● **READING TEXT**
[START]

ENH: add ufuncs additional kwargs like `out`, `dtype` etc.. for `np.where` (`out` is needed most) #18516

victor-zou · 2021-03-01T08:42:52Z

Feature

np.where can be regarded as a ternary ufuncs composed of cond?x:y, so it is natural
for np.where to have kwargs like out, dtype etc. Supporting these kwargs can save
efforts for allocating memory, type casting, etc. In addtion, library numexpr does support
this kind of syntax.

The text was updated successfully, but these errors were encountered:

eric-wieser · 2021-03-01T10:24:53Z

Largely duplicates #8994 I think

victor-zou · 2021-03-03T02:56:29Z

Largely duplicates #8994 I think

Thank you for the reference, to find that the feature is still not implemented after four years. It looks that the obstacle lays in the initial imature design that merges two inrelevent things in one function.

So, can we have a second best choice, i.e., if it is not easy to make where a ufunc, simply add out kwarg. If a user use the nonzero part and pass in an out, raise a ValueError. Similiarly, I think a dtype kwarg is also not hard to impl and works
well with the nonzero part (for example, the user may choose to output int32, uint32, int64, uint64, size_t, ptrdiff_t, ssize_t ...).

eric-wieser · 2021-03-03T08:01:12Z

It looks that the obstacle lays in the initial imature design that merges two inrelevent things in one function.

I don't think this is really the obstacle - a bigger issues is that where works on arbitrary dtypes, but ufuncs only work on simple dtypes (ie not string, unicode, void, etc)

seberg · 2021-03-03T16:19:25Z

Well, I am working on that part (next big item on my agenda). Hopefully we have better support for "flexible" or "parametric" dtypes fairly soon. We actually do have some support, but its weird enough that either nobody knew we have it or nobody felt like using it.

On the other hand, where is a bit special, in that the actual inner-loop could probably be written without any dtype specific code, but rather "using" the existing copy code. numexpr probably would require a proper ufunc, adding out is probably acceptable right now, dtype might be too, but I am not sure how much churn it would be to include casting logic in the current code.

victor-zou · 2021-03-04T02:42:28Z

Well, I am working on that part (next big item on my agenda). Hopefully we have better support for "flexible" or "parametric" dtypes fairly soon. We actually do have some support, but its weird enough that either nobody knew we have it or nobody felt like using it.

[END]

● **DATA EXTRACT**
[START]

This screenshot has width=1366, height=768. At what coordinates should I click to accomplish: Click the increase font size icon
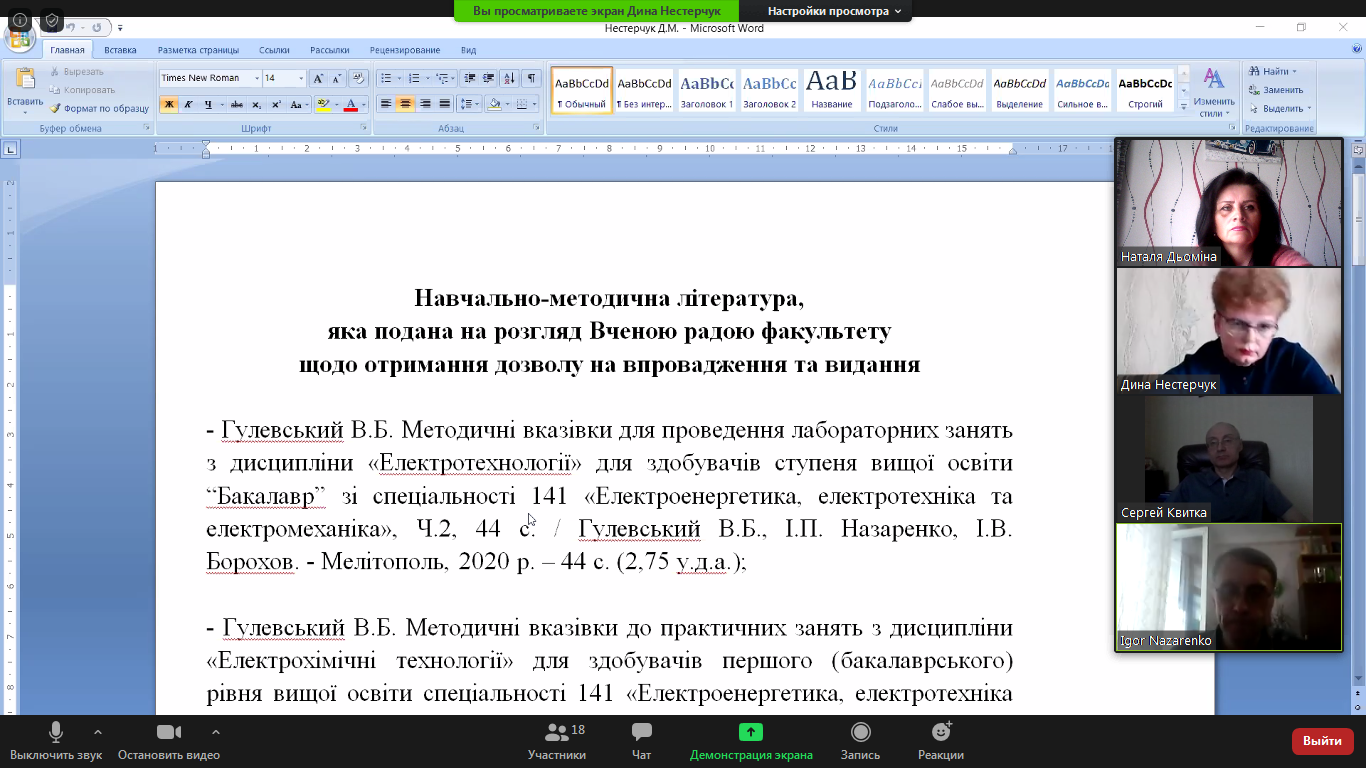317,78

[END]
[START]

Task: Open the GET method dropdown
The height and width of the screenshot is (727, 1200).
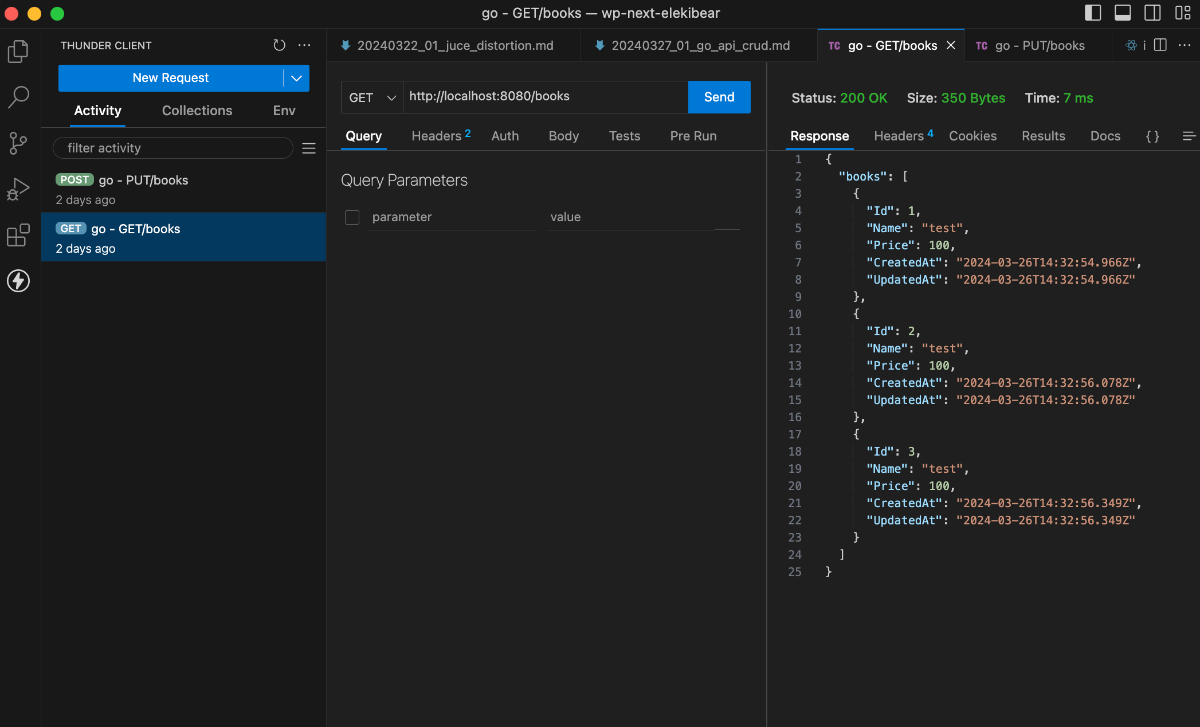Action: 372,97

[END]
[START]

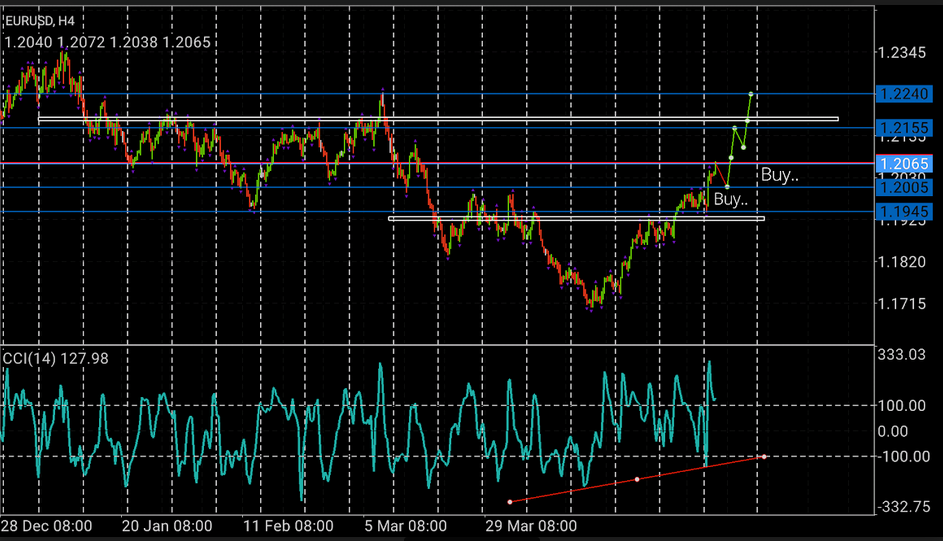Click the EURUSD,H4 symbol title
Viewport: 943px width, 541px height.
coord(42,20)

[END]

● **TASK TO COMPLETE**
Answer these questions about the np.where thread:
1. Which issue number does eric-wieser say this request largely duplicates?
2. According to eric-wieser, which dtypes do ufuncs not work on?
3. Which library does the opening post name as already supporting this kind of syntax?

● **ANSWER TO THE EXERCISE**
1. He says it largely duplicates #8994.
2. Ufuncs do not work on string, unicode, or void dtypes.
3. The opening post names the numexpr library.